## Aim of the exercise
After locating the line that contains "The image size is (1024, 709)." in the records below, write out exactly that line and each line after it through the one that contains "You are a computer-use agent. The height", and nothing else.

## Records for this task
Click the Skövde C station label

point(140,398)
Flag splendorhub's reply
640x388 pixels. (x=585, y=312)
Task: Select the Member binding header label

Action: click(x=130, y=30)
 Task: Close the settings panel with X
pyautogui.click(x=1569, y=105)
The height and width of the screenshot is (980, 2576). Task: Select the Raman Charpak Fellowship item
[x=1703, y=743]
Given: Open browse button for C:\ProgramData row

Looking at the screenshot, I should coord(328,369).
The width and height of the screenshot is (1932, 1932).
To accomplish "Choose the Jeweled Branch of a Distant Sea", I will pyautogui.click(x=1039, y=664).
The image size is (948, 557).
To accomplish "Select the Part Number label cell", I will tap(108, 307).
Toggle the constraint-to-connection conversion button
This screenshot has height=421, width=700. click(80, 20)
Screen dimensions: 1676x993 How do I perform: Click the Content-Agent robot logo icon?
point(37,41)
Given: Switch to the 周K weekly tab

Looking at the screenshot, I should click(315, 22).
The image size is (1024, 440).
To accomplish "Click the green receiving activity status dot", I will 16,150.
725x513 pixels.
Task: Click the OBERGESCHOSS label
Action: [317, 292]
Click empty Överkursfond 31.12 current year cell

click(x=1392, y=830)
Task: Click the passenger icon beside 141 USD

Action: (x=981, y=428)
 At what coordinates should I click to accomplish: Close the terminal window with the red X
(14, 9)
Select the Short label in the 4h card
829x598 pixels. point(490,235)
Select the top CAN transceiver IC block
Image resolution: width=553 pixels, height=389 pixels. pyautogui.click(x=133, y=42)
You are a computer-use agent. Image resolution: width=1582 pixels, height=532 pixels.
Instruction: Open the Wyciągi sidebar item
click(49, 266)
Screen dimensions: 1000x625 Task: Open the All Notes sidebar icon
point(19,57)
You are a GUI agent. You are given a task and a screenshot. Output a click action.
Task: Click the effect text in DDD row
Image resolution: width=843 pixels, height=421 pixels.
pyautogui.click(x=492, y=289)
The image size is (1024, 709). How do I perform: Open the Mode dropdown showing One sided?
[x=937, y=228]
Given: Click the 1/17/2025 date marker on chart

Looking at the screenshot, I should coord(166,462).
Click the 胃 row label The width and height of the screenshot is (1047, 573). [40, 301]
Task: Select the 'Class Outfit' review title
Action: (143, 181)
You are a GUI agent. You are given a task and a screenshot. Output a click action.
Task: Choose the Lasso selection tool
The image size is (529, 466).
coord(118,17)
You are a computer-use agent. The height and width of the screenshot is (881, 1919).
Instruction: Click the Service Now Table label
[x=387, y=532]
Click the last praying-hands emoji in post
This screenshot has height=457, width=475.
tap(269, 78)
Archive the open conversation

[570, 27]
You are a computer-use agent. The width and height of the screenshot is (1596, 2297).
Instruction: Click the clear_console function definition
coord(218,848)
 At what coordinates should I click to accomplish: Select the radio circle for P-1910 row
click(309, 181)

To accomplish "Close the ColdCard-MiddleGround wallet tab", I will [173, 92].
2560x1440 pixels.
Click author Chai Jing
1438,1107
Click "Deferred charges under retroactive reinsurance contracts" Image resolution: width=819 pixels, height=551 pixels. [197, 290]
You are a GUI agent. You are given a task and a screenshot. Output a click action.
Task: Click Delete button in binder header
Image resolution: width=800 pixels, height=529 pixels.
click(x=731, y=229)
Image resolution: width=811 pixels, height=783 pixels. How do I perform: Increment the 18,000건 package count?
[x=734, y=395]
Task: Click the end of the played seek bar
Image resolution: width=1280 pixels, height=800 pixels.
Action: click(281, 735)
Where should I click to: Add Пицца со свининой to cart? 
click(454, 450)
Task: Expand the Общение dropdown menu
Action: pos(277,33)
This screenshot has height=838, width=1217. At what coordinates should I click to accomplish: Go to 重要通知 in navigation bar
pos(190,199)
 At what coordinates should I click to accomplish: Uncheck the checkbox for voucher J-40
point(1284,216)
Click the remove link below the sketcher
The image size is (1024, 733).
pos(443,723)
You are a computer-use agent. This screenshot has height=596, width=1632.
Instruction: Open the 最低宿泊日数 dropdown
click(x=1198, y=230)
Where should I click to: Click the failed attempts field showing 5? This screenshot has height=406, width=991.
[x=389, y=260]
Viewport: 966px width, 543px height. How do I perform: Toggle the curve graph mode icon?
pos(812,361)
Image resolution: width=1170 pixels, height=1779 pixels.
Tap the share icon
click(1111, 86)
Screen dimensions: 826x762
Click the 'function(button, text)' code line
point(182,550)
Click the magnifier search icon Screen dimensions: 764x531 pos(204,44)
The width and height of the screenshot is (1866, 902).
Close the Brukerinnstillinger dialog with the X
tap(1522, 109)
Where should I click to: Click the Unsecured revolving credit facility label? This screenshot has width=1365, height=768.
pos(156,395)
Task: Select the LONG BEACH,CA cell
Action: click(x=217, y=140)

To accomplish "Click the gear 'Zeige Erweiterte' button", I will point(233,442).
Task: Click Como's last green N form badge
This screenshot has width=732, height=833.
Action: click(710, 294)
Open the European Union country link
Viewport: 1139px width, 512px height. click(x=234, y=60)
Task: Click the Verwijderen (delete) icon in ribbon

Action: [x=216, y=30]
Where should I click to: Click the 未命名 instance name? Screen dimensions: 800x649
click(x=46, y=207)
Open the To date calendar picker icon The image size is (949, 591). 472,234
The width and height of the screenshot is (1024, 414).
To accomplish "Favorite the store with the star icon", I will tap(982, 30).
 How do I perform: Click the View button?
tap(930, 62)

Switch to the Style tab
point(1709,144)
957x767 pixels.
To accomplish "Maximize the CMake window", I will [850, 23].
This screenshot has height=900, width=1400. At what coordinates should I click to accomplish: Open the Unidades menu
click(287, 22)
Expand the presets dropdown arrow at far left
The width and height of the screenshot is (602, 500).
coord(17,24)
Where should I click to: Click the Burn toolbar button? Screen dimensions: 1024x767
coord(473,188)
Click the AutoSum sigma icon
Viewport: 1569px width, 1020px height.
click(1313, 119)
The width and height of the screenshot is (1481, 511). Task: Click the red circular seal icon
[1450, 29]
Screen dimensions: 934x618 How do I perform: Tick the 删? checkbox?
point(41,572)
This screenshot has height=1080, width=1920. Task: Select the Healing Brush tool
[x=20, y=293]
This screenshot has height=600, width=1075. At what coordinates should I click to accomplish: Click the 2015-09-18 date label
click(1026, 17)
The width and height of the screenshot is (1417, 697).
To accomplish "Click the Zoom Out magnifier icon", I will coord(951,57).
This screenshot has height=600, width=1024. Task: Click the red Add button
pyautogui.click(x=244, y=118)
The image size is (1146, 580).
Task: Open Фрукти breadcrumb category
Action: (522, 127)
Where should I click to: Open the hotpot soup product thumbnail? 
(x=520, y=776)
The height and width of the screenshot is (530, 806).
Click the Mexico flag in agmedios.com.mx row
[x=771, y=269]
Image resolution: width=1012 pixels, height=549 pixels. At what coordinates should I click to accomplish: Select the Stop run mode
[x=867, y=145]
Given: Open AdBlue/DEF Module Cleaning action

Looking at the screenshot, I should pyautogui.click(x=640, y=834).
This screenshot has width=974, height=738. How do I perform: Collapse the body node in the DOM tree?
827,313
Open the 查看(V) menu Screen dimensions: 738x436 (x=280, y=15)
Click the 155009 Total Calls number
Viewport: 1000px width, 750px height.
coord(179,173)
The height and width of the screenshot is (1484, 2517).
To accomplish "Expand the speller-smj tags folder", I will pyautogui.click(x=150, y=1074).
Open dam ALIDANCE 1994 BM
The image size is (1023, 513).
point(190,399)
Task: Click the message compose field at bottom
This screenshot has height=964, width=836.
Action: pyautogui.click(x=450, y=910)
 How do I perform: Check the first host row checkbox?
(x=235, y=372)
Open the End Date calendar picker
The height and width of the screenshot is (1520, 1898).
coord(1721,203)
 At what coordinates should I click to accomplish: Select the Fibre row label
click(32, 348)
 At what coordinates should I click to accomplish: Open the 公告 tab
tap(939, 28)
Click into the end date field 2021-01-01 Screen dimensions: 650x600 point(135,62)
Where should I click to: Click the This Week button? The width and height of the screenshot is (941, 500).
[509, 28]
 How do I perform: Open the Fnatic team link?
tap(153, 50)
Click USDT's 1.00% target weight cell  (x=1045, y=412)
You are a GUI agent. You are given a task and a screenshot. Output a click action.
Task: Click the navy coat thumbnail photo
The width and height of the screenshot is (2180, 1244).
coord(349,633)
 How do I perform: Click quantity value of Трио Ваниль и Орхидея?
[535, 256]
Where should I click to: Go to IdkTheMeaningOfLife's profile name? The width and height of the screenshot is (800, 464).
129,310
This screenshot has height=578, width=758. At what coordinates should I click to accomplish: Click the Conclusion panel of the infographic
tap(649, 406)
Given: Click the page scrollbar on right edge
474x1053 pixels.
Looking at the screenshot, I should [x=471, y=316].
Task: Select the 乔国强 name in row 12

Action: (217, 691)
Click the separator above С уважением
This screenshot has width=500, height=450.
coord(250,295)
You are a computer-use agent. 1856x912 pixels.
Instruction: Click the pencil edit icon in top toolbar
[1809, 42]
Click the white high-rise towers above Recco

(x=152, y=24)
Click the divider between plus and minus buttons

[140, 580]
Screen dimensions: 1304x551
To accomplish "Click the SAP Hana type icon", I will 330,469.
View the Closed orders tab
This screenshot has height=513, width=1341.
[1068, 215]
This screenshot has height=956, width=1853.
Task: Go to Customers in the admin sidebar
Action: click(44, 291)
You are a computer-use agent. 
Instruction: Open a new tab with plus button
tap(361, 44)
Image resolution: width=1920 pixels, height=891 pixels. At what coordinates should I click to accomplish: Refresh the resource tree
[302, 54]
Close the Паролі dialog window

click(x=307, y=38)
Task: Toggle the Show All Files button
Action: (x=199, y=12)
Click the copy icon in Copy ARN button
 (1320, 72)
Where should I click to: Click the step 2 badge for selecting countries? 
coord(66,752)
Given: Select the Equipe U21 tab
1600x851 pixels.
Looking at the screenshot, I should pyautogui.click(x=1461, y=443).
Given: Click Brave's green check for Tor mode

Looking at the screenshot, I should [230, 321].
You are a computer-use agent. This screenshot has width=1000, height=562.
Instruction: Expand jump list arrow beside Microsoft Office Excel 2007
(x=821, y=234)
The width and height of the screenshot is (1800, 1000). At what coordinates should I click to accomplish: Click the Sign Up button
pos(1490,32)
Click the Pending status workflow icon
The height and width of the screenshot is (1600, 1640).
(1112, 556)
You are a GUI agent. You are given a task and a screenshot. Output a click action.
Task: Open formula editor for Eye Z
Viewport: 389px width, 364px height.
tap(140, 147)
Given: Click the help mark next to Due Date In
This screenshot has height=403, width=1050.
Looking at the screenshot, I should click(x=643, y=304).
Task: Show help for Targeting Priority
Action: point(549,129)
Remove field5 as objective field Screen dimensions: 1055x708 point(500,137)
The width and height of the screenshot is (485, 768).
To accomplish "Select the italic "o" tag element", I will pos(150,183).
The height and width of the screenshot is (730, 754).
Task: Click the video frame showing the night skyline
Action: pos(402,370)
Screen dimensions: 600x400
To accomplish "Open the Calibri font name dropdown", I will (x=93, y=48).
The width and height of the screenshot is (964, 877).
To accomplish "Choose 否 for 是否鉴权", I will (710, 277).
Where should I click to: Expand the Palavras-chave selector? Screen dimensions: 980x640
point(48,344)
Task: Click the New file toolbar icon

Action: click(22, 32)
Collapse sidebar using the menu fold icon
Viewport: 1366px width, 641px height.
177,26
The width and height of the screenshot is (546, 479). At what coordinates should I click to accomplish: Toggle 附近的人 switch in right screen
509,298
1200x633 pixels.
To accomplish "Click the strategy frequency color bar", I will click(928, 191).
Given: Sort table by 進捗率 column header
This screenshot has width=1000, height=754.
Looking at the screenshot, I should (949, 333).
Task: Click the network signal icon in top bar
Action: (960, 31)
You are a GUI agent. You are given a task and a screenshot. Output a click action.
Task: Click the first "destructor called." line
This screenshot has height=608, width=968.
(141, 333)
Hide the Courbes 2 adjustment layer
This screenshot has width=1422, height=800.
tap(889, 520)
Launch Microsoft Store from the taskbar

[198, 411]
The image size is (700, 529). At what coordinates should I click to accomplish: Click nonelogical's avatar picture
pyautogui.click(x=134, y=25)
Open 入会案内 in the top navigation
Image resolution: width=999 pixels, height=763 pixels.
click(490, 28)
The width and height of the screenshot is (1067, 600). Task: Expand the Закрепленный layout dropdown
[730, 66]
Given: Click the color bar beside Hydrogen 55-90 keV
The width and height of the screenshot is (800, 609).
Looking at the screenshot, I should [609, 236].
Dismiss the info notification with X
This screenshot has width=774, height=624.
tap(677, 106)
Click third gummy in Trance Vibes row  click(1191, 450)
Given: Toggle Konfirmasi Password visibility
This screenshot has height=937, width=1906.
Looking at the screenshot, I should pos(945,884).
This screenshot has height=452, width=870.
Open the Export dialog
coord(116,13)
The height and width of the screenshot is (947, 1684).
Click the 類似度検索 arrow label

## The completed task
The image size is (1024, 709). How do I perform: Open the Mode dropdown showing One sided?
[x=937, y=228]
Given: Click the 1/17/2025 date marker on chart

Looking at the screenshot, I should coord(166,462).
Click the 胃 row label The width and height of the screenshot is (1047, 573). [40, 301]
Task: Select the 'Class Outfit' review title
Action: (143, 181)
You are a GUI agent. You are given a task and a screenshot. Output a click action.
Task: Choose the Lasso selection tool
The image size is (529, 466).
coord(118,17)
You are a computer-use agent. The height and width of the screenshot is (881, 1919).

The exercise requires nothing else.